While the commander of Iran’s missile force has said the ballistic missile attacks on Iraqi bases early on 8 January were not intended to kill US personnel, nevertheless there was a significant risk of casualties that further escalated the dangerous confrontation between the two countries.
A photograph that purportedly shows one of the Iranian missiles that was launched at Iraqi bases early on 8 January. It is a member of the Fateh-110 family of solid-propellent missiles. (Imamedia.org)
Iran immediately claimed the missile attack as the revenge it had been threatening since a US airstrike killed Major General Qasem Soleimani at Baghdad International Airport on 3 January. Senior Iranian officials said the retaliation would continue as a multifaceted campaign to force the United States from the Middle East: statements that could be interpreted as a continuation of Tehran’s existing policy.

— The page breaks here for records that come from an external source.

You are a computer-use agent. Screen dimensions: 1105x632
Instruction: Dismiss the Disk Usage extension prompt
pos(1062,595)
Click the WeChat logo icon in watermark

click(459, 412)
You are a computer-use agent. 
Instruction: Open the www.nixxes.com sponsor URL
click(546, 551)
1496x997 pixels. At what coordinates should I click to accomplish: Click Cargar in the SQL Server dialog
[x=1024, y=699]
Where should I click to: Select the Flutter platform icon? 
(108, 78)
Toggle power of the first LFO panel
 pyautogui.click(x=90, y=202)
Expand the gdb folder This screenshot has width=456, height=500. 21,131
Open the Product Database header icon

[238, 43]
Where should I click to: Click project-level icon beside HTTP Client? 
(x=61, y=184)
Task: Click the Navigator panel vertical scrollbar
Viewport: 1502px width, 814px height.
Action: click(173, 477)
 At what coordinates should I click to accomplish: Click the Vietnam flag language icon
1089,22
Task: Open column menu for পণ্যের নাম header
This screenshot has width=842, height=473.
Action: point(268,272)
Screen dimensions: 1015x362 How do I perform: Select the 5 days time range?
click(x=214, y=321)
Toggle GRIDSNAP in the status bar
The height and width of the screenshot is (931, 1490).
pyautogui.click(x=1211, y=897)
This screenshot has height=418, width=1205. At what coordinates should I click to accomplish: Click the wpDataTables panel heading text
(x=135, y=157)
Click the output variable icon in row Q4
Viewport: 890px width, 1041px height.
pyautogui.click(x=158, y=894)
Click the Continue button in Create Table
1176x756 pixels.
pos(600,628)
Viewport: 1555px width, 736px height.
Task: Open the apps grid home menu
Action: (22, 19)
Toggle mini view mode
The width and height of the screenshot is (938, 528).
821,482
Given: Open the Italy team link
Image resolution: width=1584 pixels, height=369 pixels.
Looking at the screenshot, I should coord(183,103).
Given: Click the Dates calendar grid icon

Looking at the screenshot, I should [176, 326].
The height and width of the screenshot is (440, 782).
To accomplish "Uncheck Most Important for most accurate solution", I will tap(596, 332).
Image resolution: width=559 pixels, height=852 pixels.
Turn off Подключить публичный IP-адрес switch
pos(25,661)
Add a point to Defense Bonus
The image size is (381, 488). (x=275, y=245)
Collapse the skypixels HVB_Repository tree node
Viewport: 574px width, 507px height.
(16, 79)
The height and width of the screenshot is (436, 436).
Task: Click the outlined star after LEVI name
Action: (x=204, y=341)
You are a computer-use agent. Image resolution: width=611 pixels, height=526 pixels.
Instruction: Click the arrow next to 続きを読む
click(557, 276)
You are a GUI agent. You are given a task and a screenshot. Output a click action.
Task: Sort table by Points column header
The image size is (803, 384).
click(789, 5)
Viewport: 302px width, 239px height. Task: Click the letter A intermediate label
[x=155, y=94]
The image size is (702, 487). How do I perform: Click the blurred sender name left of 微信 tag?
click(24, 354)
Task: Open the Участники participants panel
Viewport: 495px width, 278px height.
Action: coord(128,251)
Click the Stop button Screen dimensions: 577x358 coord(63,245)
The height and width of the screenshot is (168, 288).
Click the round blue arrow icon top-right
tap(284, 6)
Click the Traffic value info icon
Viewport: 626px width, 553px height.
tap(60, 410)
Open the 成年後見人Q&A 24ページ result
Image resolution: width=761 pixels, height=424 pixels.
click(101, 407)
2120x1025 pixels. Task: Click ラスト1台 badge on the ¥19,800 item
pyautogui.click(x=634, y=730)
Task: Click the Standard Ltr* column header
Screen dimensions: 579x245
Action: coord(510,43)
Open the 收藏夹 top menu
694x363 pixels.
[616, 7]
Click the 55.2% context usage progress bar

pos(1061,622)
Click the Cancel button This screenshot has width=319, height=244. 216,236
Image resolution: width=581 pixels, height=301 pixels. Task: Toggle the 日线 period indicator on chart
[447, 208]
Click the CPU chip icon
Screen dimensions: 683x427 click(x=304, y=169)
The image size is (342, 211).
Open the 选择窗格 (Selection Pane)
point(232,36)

US President Donald Trump later announced there had been no US casualties and that Iran “appears to be standing down”.
Brigadier General Amir Hajijzadeh, the commander of the Islamic Revolution Guards Corps (IRGC) Aerospace Forces, provided more detail of the attacks in a televised presentation on 9 January, saying 13 missiles had been launched. “We were not seeking to kill anyone in the operation, however, tens of people were killed and some were injured,” the Mehr news agency quoted him as saying.
“If we were going to kill more, we could design the operation so that at least 500 military forces would be killed,” he continued. “If they responded, in the next step we would have changed our position and had no obligation to save the lives of US troops. We would have killed at least 5,000 in the second and third steps within 48 hours.”